Quickstart: Search for images by using Search Explorer in the Azure portal

Article
10/20/2024

This quickstart shows you how to get started with image search by using the Import and vectorize data wizard in the Azure portal. It also shows how to use Search Explorer to run image-based queries.

Sample data consists of image files in the azure-search-sample-data repo, but you can use different images and still follow the walkthrough.

Prerequisites

An Azure subscription. Create one for free.
An Azure AI services multiservice account to use for image vectorization and optical character recognition (OCR). Image vectorization requires Azure AI Vision multimodal embeddings. Check the documentation for an updated list of regions.
Azure AI Search for indexing and queries. It can be on any tier, but it must be in the same region as Azure AI multiservice.

The service tier determines how many blobs you can index. We used the Free tier to create this walkthrough and limited the content to 10 JPG files.
Familiarity with the wizard. See Import data wizards in the Azure portal for details.
Azure Storage to store image files as blobs. Use Azure Blob Storage or Azure Data Lake Storage Gen2 (a storage account with a hierarchical namespace), a standard performance (general-purpose v2) account. Access tiers can be hot, cool, and cold.

All of the preceding resources must have public access enabled so that the Azure portal nodes can access them. Otherwise, the wizard fails. After the wizard runs, you can enable firewalls and private endpoints on the integration components for security. For more information, see Secure connections in the import wizards.

If private endpoints are already present and you can't disable them, the alternative option is to run the respective end-to-end flow from a script or program on a virtual machine. The virtual machine must be on the same virtual network as the private endpoint. Here's a Python code sample for integrated vectorization. The same GitHub repo has samples in other programming languages.

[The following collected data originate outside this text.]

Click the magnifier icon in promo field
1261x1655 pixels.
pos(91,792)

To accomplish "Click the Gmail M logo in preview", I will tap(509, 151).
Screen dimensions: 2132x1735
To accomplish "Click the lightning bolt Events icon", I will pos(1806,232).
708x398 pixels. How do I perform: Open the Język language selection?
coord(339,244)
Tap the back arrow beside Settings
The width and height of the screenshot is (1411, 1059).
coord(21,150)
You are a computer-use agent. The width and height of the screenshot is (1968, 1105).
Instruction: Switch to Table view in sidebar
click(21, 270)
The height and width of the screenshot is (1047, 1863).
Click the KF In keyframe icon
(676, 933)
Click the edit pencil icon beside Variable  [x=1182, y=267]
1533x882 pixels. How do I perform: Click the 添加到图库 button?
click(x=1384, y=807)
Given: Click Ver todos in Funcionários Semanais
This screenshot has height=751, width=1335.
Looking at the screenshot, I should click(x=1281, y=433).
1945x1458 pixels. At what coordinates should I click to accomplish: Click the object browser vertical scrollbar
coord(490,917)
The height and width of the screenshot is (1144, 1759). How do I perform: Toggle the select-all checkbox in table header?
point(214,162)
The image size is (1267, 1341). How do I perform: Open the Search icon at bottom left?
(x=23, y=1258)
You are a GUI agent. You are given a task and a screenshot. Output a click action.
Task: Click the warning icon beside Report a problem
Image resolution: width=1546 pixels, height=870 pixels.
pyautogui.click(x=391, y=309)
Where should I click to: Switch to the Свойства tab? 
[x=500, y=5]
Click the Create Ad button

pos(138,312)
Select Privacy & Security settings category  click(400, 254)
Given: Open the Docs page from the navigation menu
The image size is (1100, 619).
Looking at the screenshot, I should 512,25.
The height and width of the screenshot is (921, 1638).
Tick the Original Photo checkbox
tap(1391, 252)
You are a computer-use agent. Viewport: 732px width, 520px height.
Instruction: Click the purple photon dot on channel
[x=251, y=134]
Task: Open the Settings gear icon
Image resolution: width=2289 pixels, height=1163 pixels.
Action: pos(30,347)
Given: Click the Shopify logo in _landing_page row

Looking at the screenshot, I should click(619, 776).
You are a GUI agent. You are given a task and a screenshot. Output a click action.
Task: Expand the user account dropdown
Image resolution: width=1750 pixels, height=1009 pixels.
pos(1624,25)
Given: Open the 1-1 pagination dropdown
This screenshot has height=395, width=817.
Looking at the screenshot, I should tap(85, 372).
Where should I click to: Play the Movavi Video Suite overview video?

A free search service supports role-based access control on connections to Azure AI Search, but it doesn't support managed identities on outbound connections to Azure Storage or Azure AI Vision. This level of support means you must use key-based authentication on connections between a free search service and other Azure services. For connections that are more secure:

Use the Basic tier or higher.
Configure a managed identity and role assignments to admit requests from Azure AI Search on other Azure services.

Check for space

If you're starting with the free service, you're limited to three indexes, three data sources, three skillsets, and three indexers. Make sure you have room for extra items before you begin. This quickstart creates one of each object.

Prepare sample data

Download the unsplash-signs image folder to a local folder, or find some images of your own. On a free search service, keep the image files under 20 to stay within the free quota for enrichment processing.
Sign in to the Azure portal with your Azure account, and go to your Azure Storage account.
On the left pane, under Data Storage, select Containers.
Create a new container and then upload the images.

Start the wizard

If your search service and Azure AI service are in the same supported region and tenant, and if your Azure Storage blob container is using the default configuration, you're ready to start the wizard.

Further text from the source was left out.